** What the task asks **
Convert every line of the listing below into a JSON list of strings, one string per line, skipping blank lines. Leave the pictures out of the answer.

** Material for the task **

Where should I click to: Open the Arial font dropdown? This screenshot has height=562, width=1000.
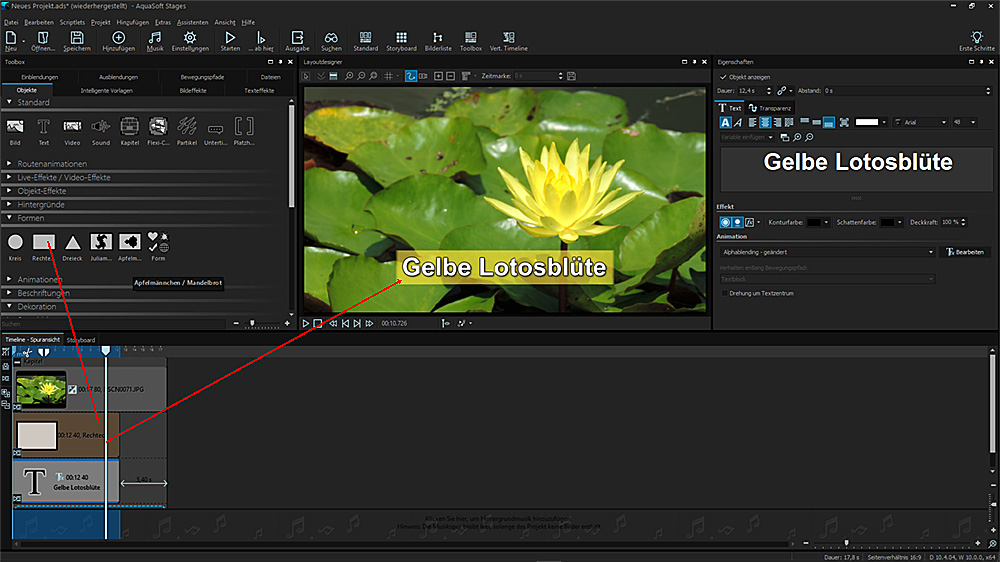[x=922, y=122]
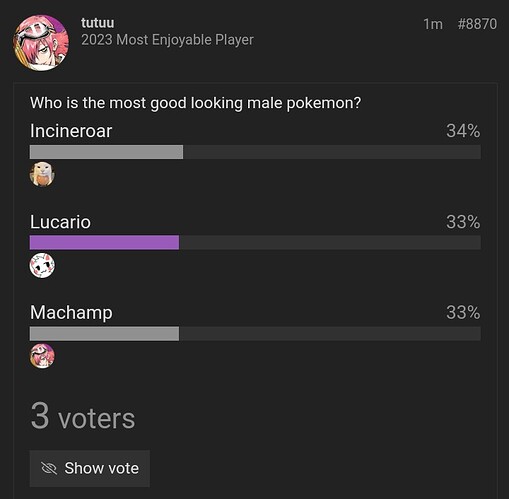Screen dimensions: 509x499
Task: View the voter avatar under Incineroar
Action: (x=42, y=174)
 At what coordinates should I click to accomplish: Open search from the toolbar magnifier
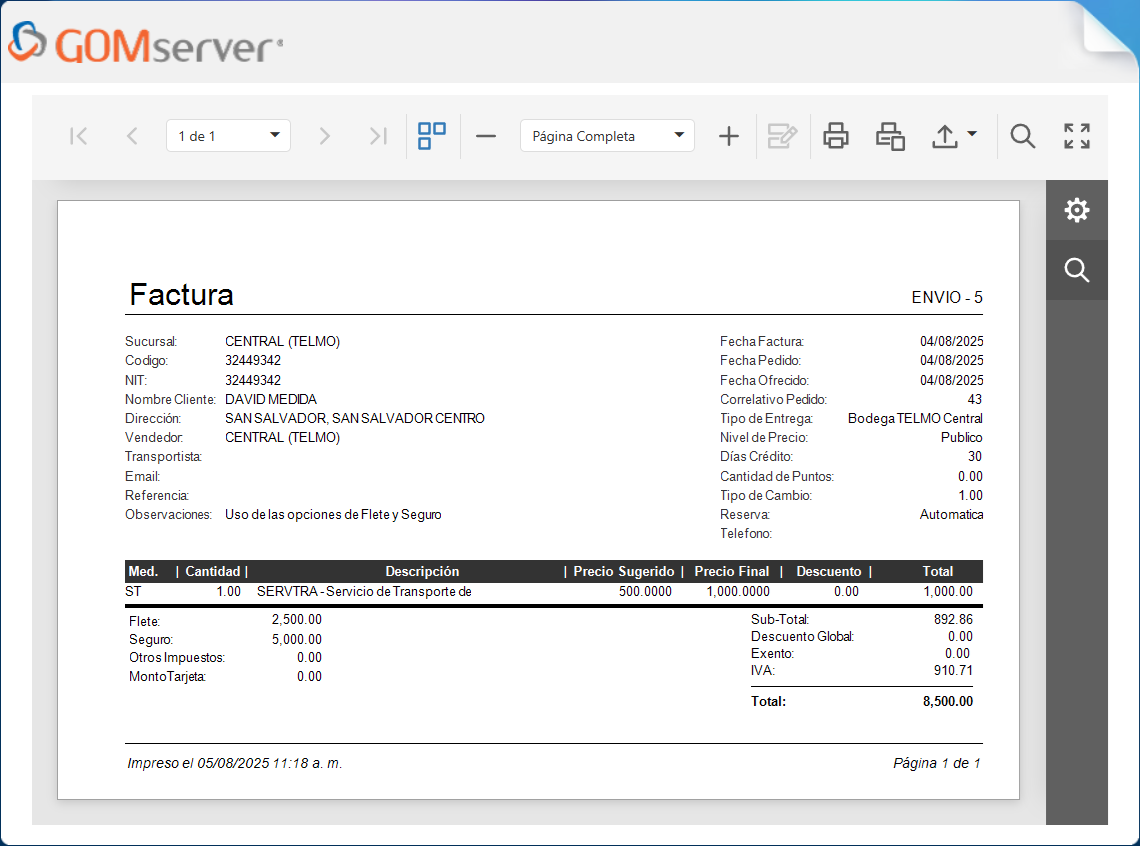[1022, 136]
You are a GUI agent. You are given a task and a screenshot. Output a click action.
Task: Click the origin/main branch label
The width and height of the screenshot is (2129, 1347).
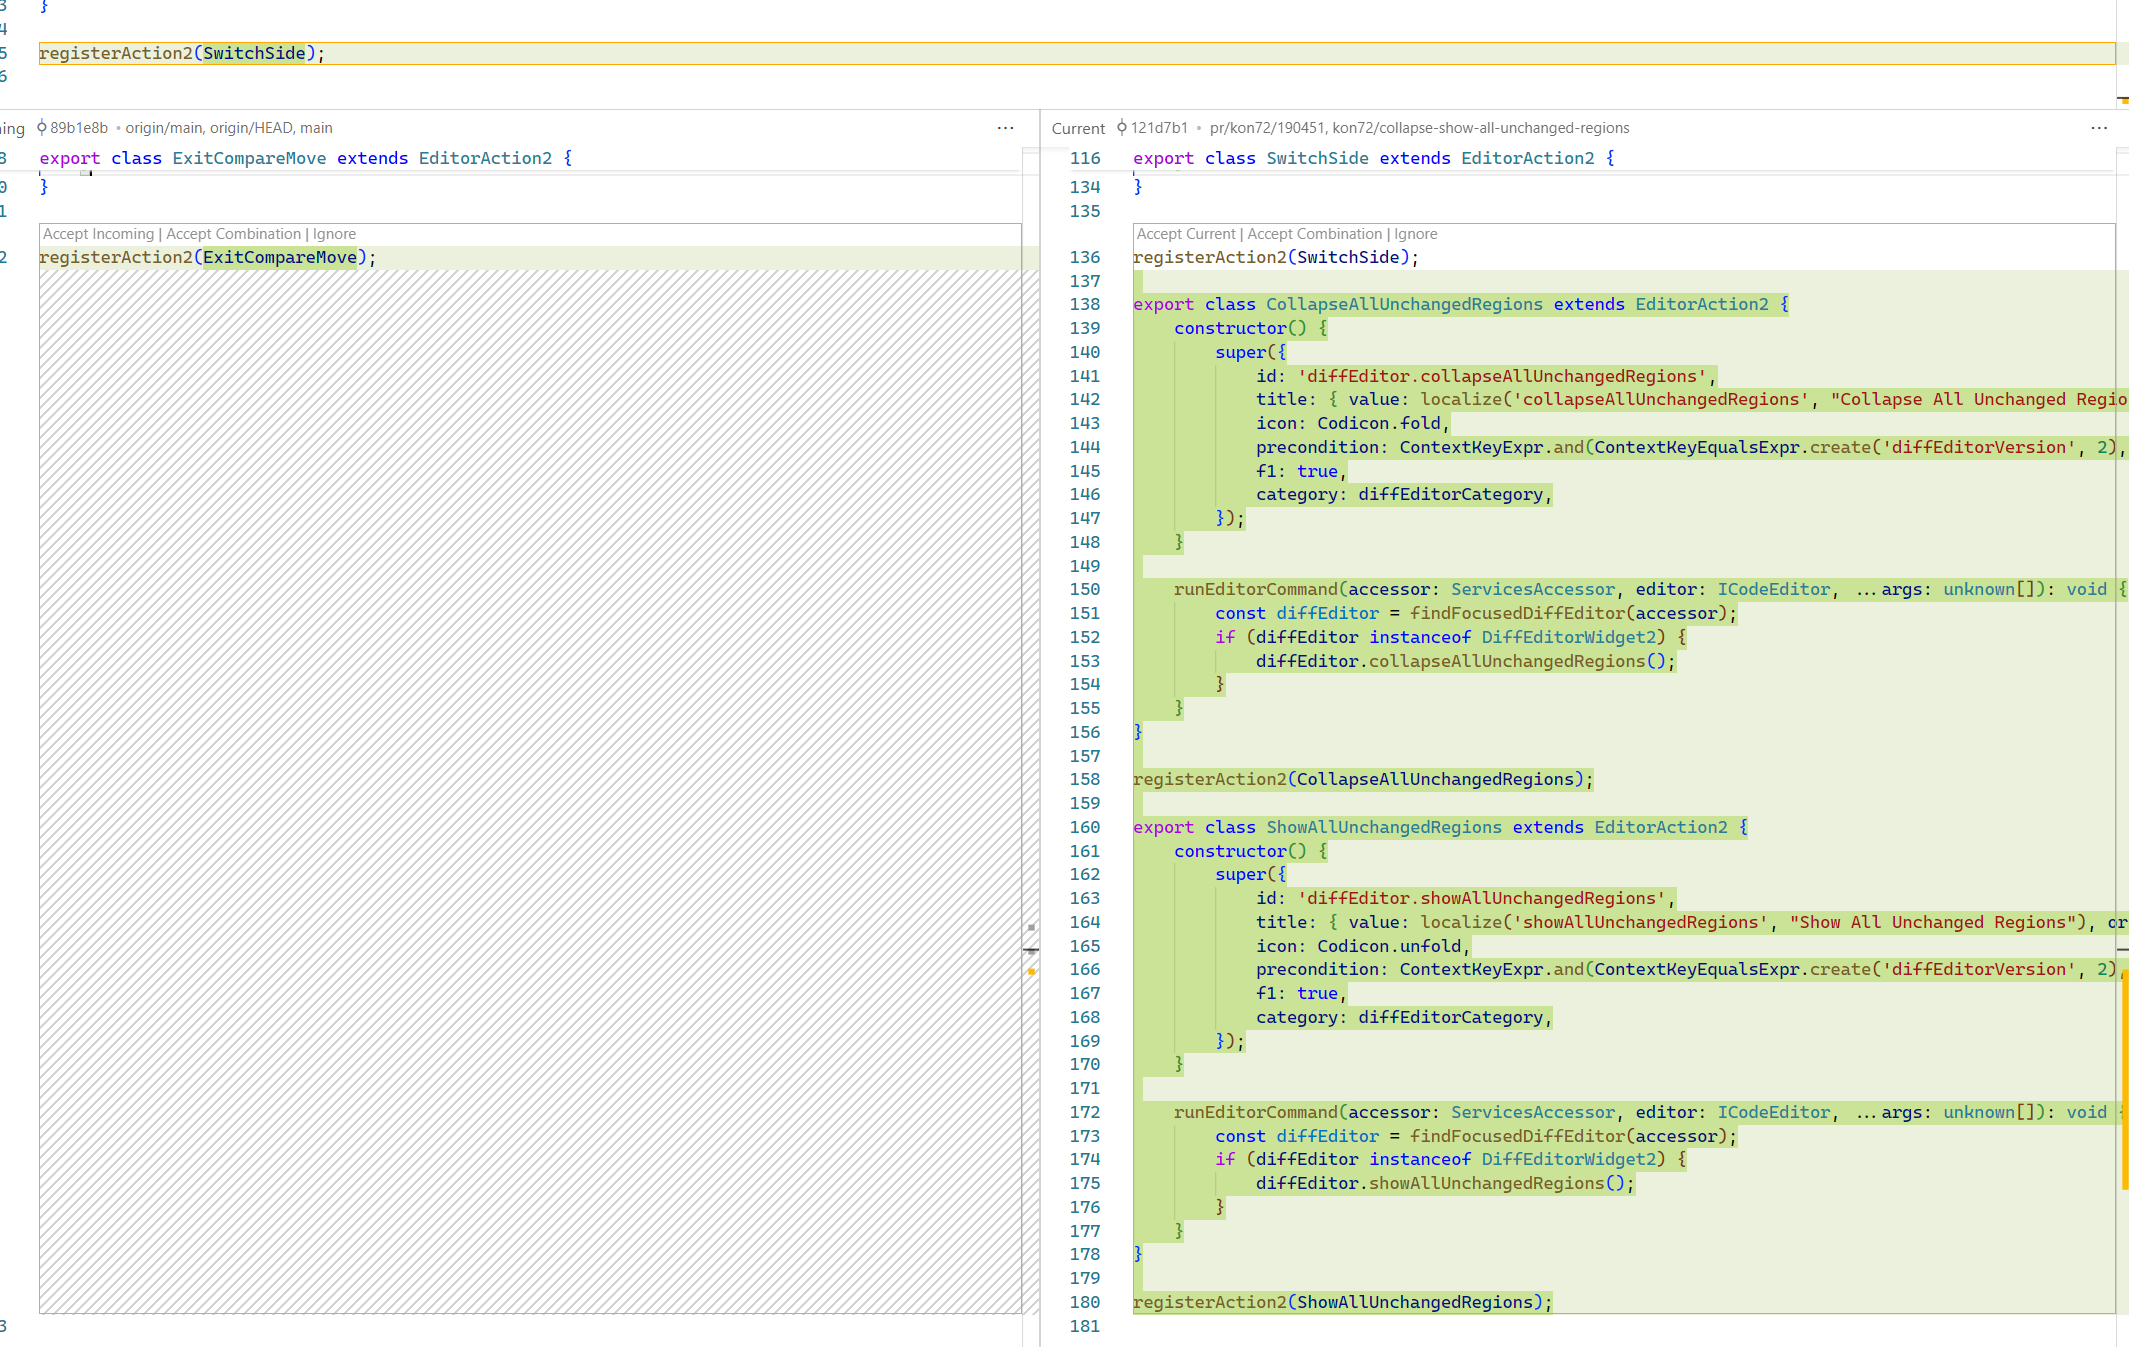point(165,128)
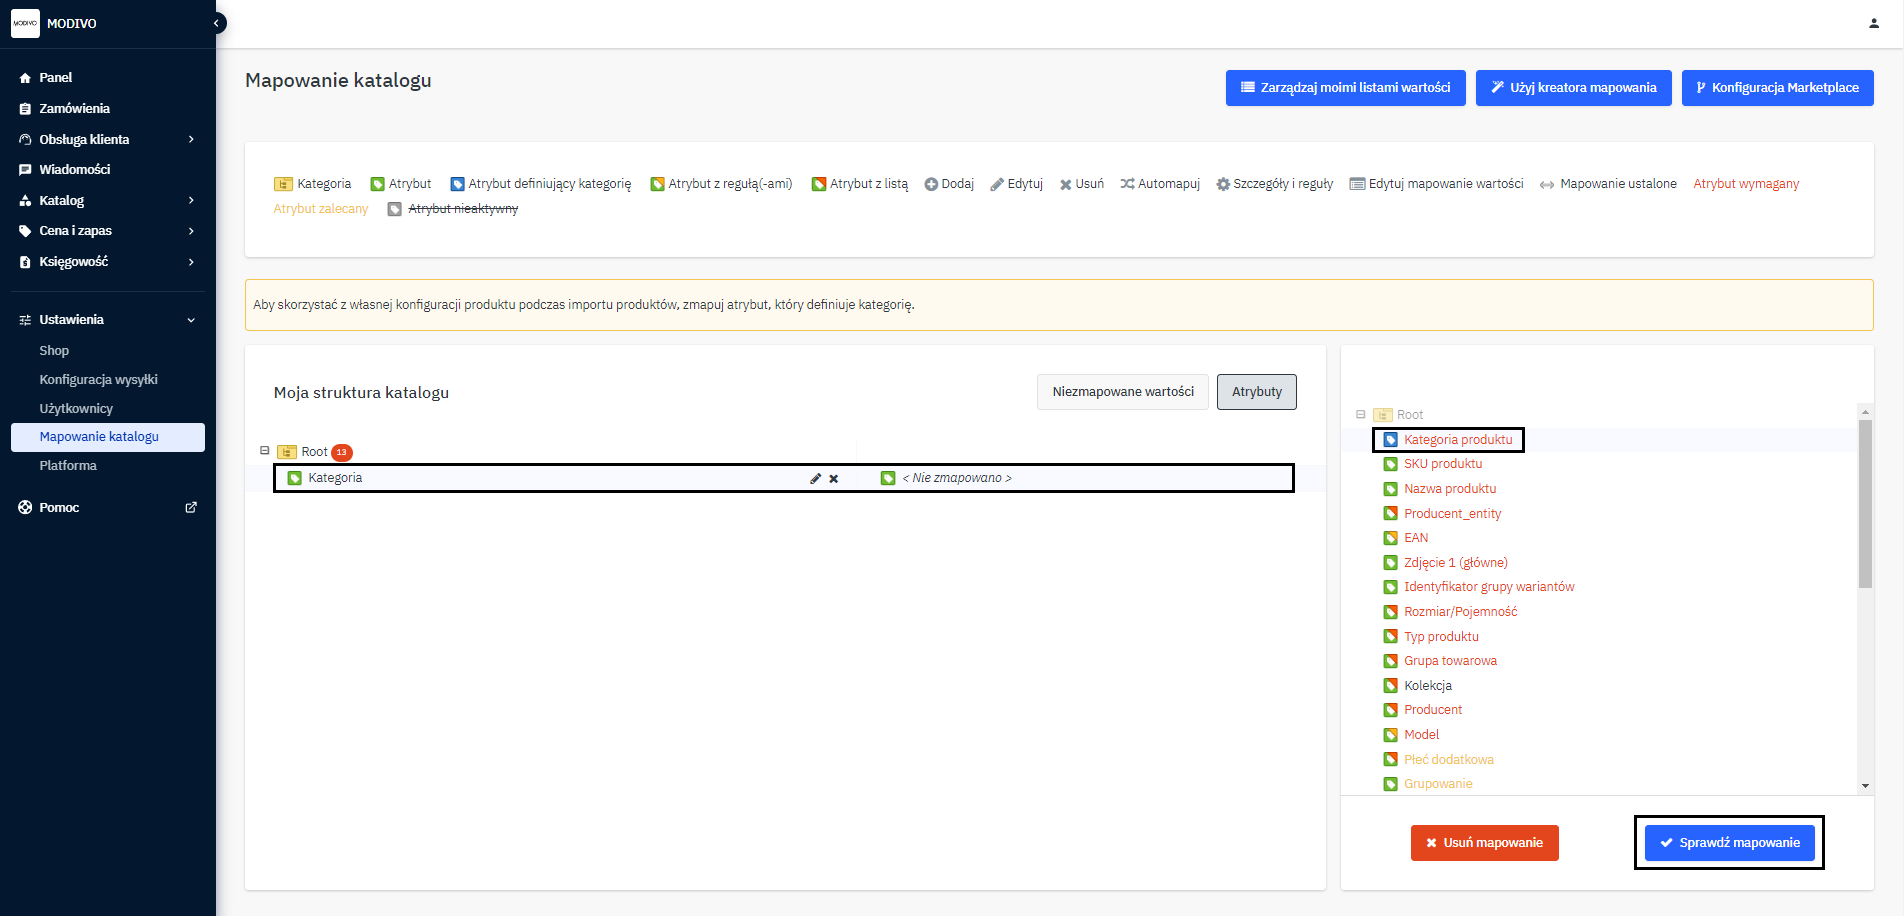Click the Kategoria produktu attribute icon
This screenshot has height=916, width=1904.
click(x=1390, y=440)
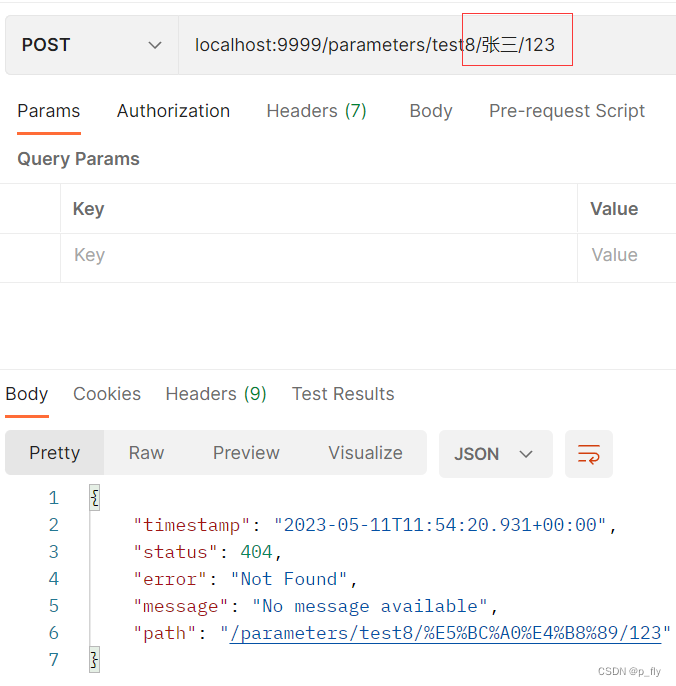This screenshot has height=686, width=676.
Task: Select the Pretty response view
Action: coord(55,453)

** Solution to this task **
[
  "Where should I click to: Open the Arial font dropdown? This screenshot has height=562, width=1000.",
  "[x=922, y=122]",
  "Screen dimensions: 509x499",
  "Task: View the voter avatar under Incineroar",
  "Action: (x=42, y=174)",
  " At what coordinates should I click to accomplish: Open search from the toolbar magnifier",
  "[1022, 136]",
  "You are a GUI agent. You are given a task and a screenshot. Output a click action.",
  "Task: Click the origin/main branch label",
  "The width and height of the screenshot is (2129, 1347).",
  "point(165,128)",
  "Click the Kategoria produktu attribute icon",
  "This screenshot has height=916, width=1904.",
  "click(x=1390, y=440)",
  "This screenshot has height=686, width=676.",
  "Task: Select the Pretty response view",
  "Action: coord(55,453)"
]